Examining resilience in local adaptation policies – pilot studies in Taipei and Tainan, Taiwan

  • Author(s): Peiwen Lu, Ellie Yu-Hui Huang, Shu-Yun Liang, and Gin-Rong Liu
  • DOI: 10.3319/TAO.2016.04.17.01(CCA)
  • Keywords: Resilience, Climate change, Adaptation, Local adaptation policies, Tainan (Taiwan), Taipei (Taiwan)
  • Citation: Lu, P., E. Y. H. Huang, S. Y. Liang, and G. R. Liu, 2017: Examining resilience in local adaptation policies – pilot studies in Taipei and Tainan, Taiwan. Terr. Atmos. Ocean. Sci., 28, 83-97, doi: 10.3319/TAO.2016.04.17.01(CCA)

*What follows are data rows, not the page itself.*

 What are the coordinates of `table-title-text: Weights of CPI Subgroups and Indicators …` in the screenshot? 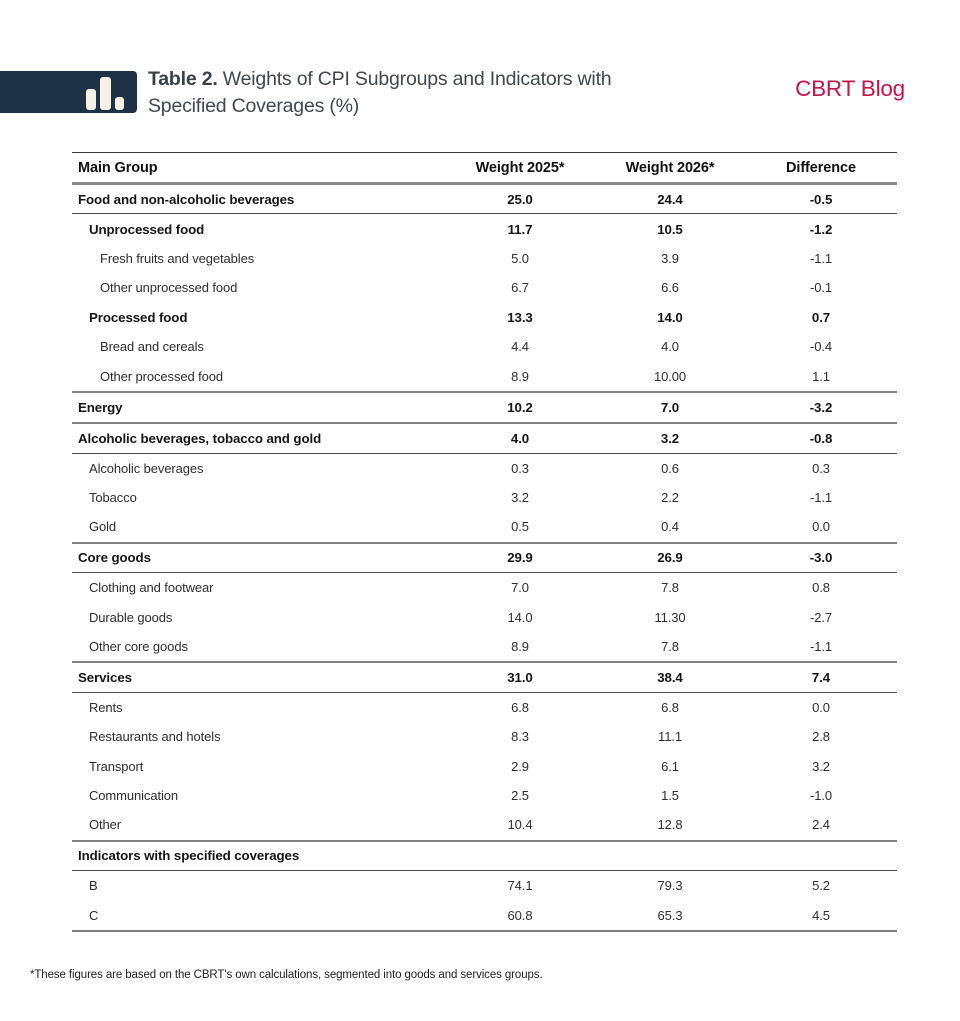 It's located at (380, 92).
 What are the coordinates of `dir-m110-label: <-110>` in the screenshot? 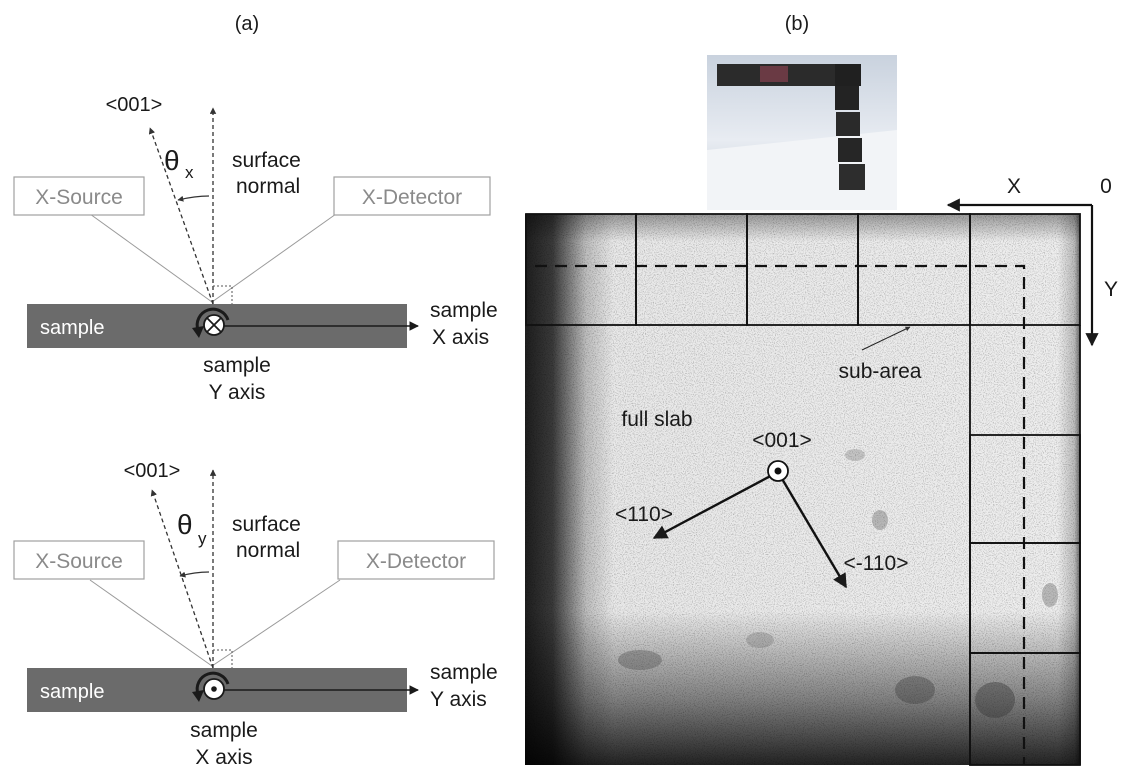 It's located at (876, 564).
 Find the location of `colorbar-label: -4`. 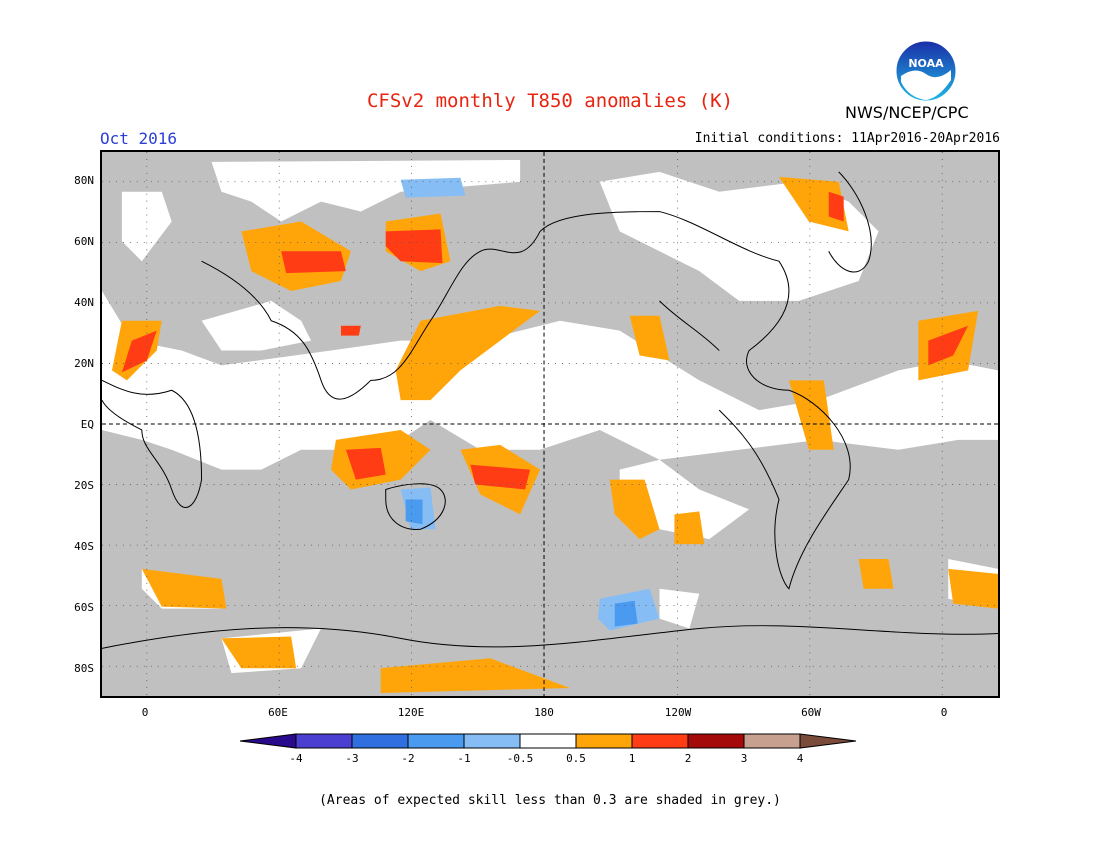

colorbar-label: -4 is located at coordinates (296, 758).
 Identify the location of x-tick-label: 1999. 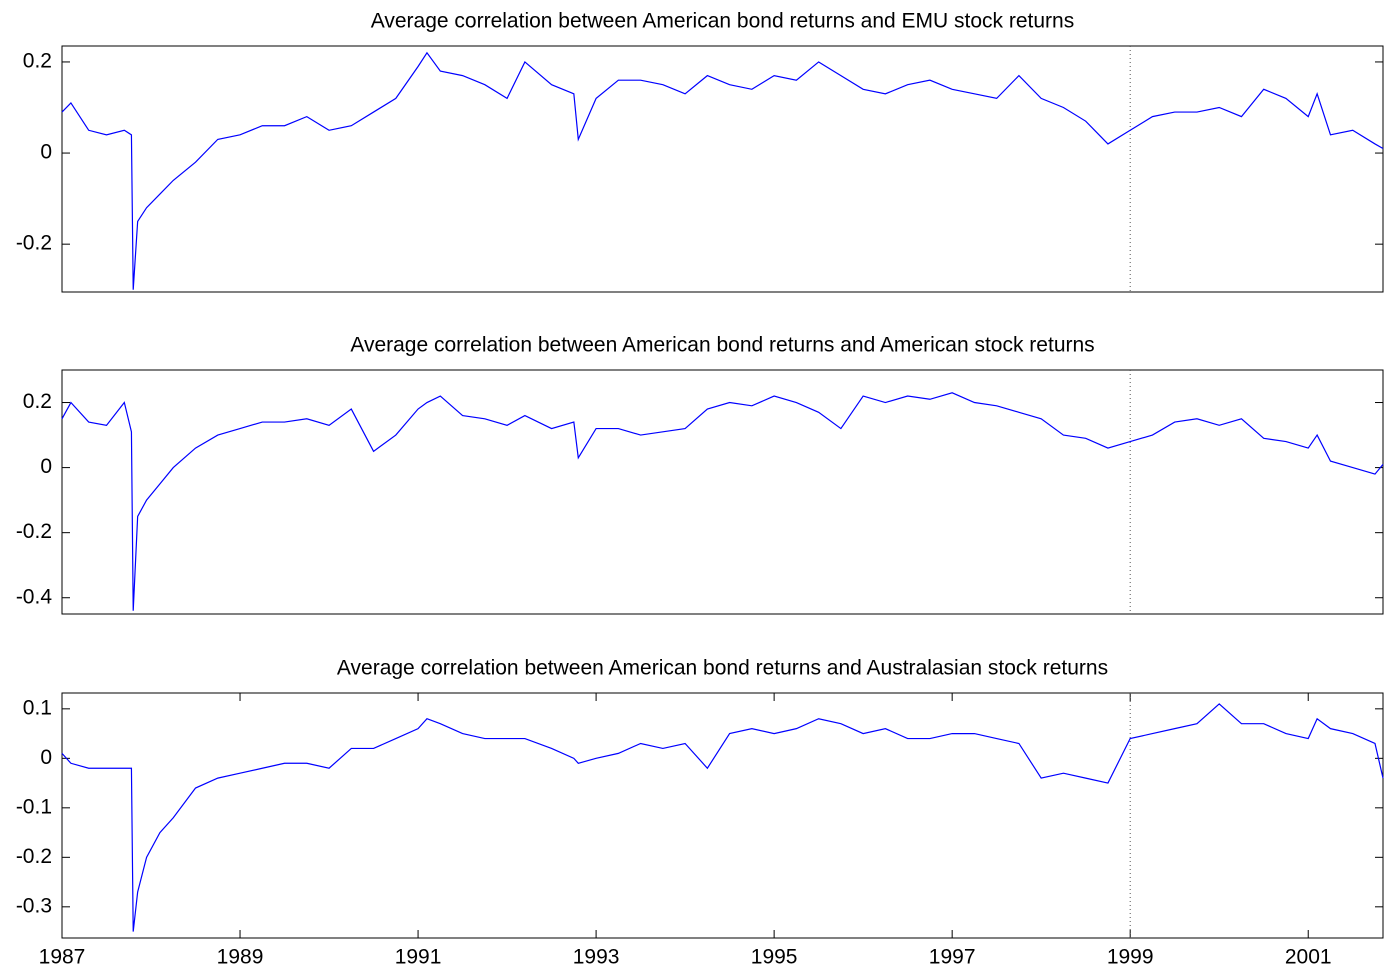
(1130, 958).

  • Undersatnding resilience as a synonym of adaptation may be risky in practices
  • The content of the assessed adaptation policies is more related to resilience
  • Embedding resilience can help generate cross-sectoral collaborative framework
Abstract

Resilience has gained considerable attention over recent years in both theories and decision-making practices. In Taiwan, the term resilience is generally considered as a synonym for adaptation. This may limit the use of the notion. By understanding resilience in terms of adaptation and mitigation, we identify six attributes for assessment. The assessment is addressed in local level climate change adaptation policies in two selected cities. The city of Taipei represents places where local adaptation policies were directed mainly by the national government. The city of Tainan represents places where the municipal government plays a more critical role in framing these policies. This can result in different policymaking considerations. The assessment points out that the proposed actions of these policies are broader than a general understanding of adaptation. Mitigation strategies are addressed and sometimes highly recommended. Because of this, we can interpret these actions as resilience strategies covered under the use of the term adaptation. The notion of resilience does not stay on the rhetorical level alone. It is happening in shaping decisions – without using the terminology directly. The broadness of the resilience notion, in spite of being abstract, can provide a more general framework for cross-sectorial discussion and collaboration in policy-making. This is particularly important for dealing with complex issues, such as climate-related disturbances, which cannot be managed by a single group of professions.